Now, proceed to the rules for tuning subqueries, with the completed
query diagram. Following Step 1, ensure that the anti-join to
`D3` is expressed as a `NOT EXISTS`
correlated subquery, not as a noncorrelated `NOT IN`
subquery. Step 2 does not apply, because you have no semi-joins
(`EXISTS` conditions) with midpoint arrows that
point downward. Following Step 3, find the lowest correlation
preference ratio, 0.01, for the semi-join to `D4`,
so express that condition with a noncorrelated `IN`
subquery and ensure that the other `EXISTS`-type
conditions are expressed as explicit `EXISTS`
conditions on correlated subqueries. Optimizing the subquery under
`D4` as if it were a standalone query, you find,
following rules for simple queries, the initial join order of
`(D4`, `S4, S6, S5, S7)`. Following
this start, the database will perform a sort-unique operation on the
foreign key of `D4` that points to
`M` across the semi-join. Nested loops follow to
`M`, following the index on the primary key of
`M`. Optimize from `M` as if the
subquery condition on `D4` did not exist.

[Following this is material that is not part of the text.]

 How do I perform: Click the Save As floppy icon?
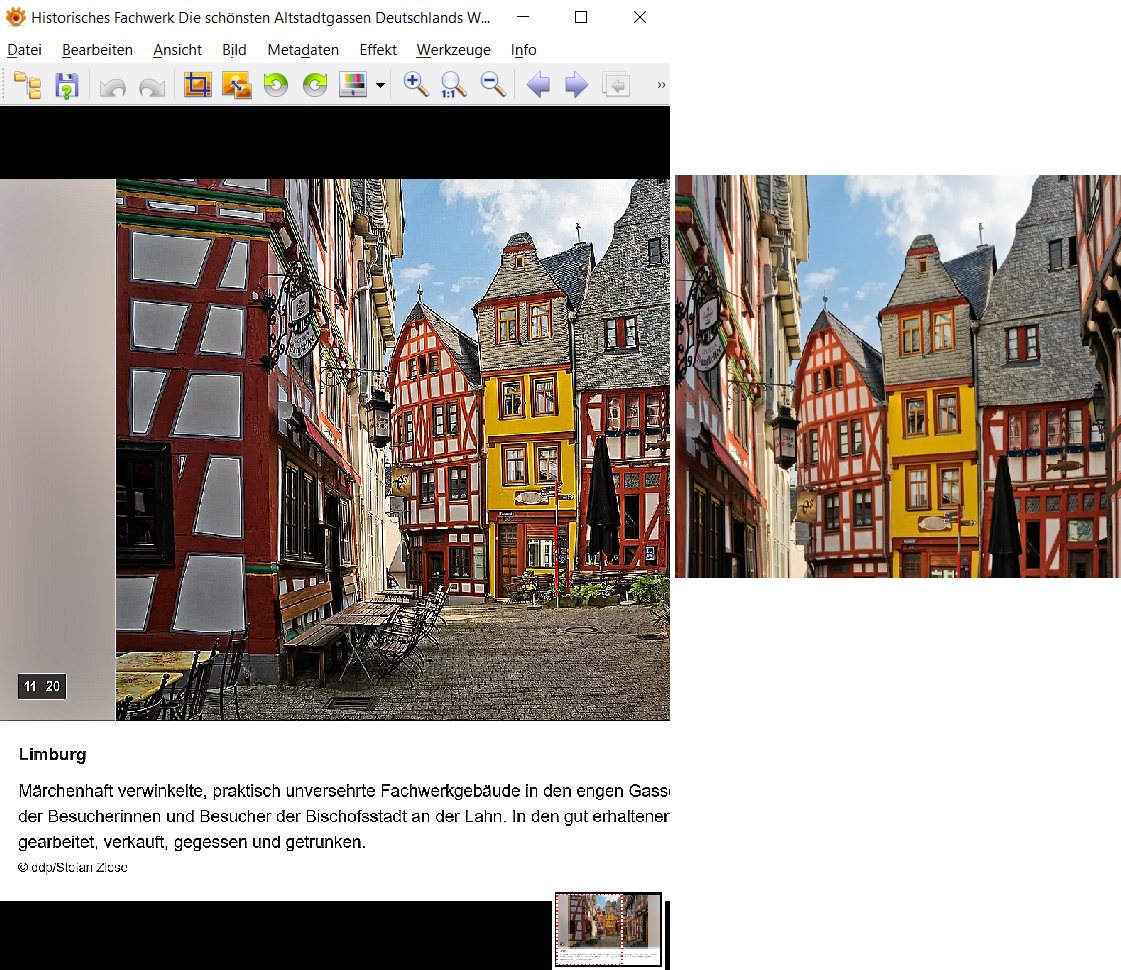pyautogui.click(x=66, y=86)
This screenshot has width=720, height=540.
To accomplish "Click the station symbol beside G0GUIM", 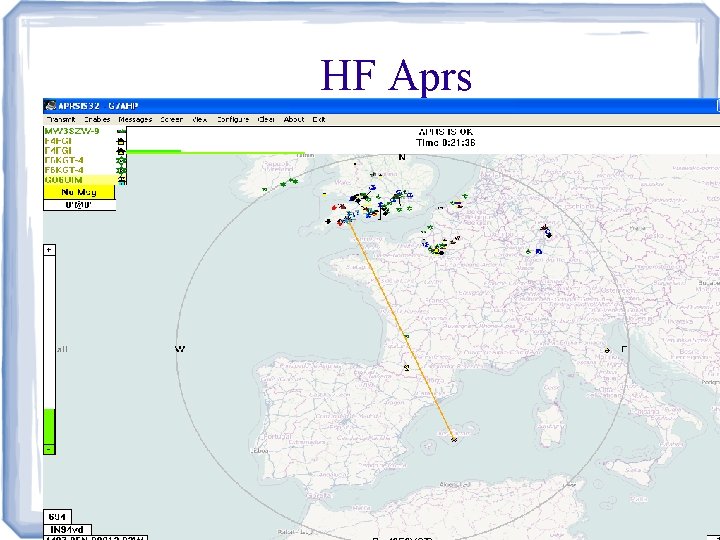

Step 4 does not apply, since you chose to drive from a subquery
`IN` condition. Step 5 applies, because at node
`M` you find all three remaining subquery joins
immediately available. The semi-join to `D1` acts
like a downward-hanging node with filter ratio of 0.24, not as good
as `A1`, but better than `A2`. The
semi-join to `D2` acts like a downward-hanging node
with a filter ratio of 0.99, just better than a downward join to an
unfiltered node, but not as good as `A1` or
`A2`. The anti-join to `D3` is best
of all, like many selective anti-joins, acting like a
downward-hanging node with a filter ratio of 0.1, better than any
other.

Therefore, perform the `NOT EXISTS` condition to
`D3` next, and find a running join order of
`(D4, S4, S6, S5, S7, M, D3)`. Since the subquery to
`D3` is single-table, return to the outer query and
find the next-best downward-hanging node (or virtual downward-hanging
node) at `A1`. This makes `B1`
eligible to join, but `B1` is less attractive than
the best remaining choice, `D1`, with its subquery
adjusted filter ratio of 0.24, so `D1` is next.
Having begun that subquery, you must finish it, following the usual
rules for optimizing a simple query, beginning with
`D1` as the driving node. Therefore, the next joins
are `S1` and `S2`, in that order,
for a running join order of `(D4, S4, S6, S5, S7,
M`, `D3, A1, D1, S1, S2)`.

Now, you find eligible nodes `A2`,
`B1`, and `D2`, which are preferred
in that order, based on their filter ratios or (for
`D2`) their subquery adjusted filter ratio. When you
join to `A2`, you find a new eligible node,
`B2`, but it has a filter ratio of 1.0, which is not
as attractive as the others. Therefore, join to
`A2`, `B1`, and
`D2`, in that order, for a running join order of
`(D4, S4, S6, S5, S7, M, D3, A1, D1, S1, S2, A2, B1,
D2)`. Having reached `D2`, you must
complete that subquery with the join to `S3`, and
that leaves only the remaining node `B2`, so the
complete join order is `(D4, S4, S6, S5, S7, M`,
`D3, A1, D1, S1, S2, A2, B1, D2, S3, B2)`.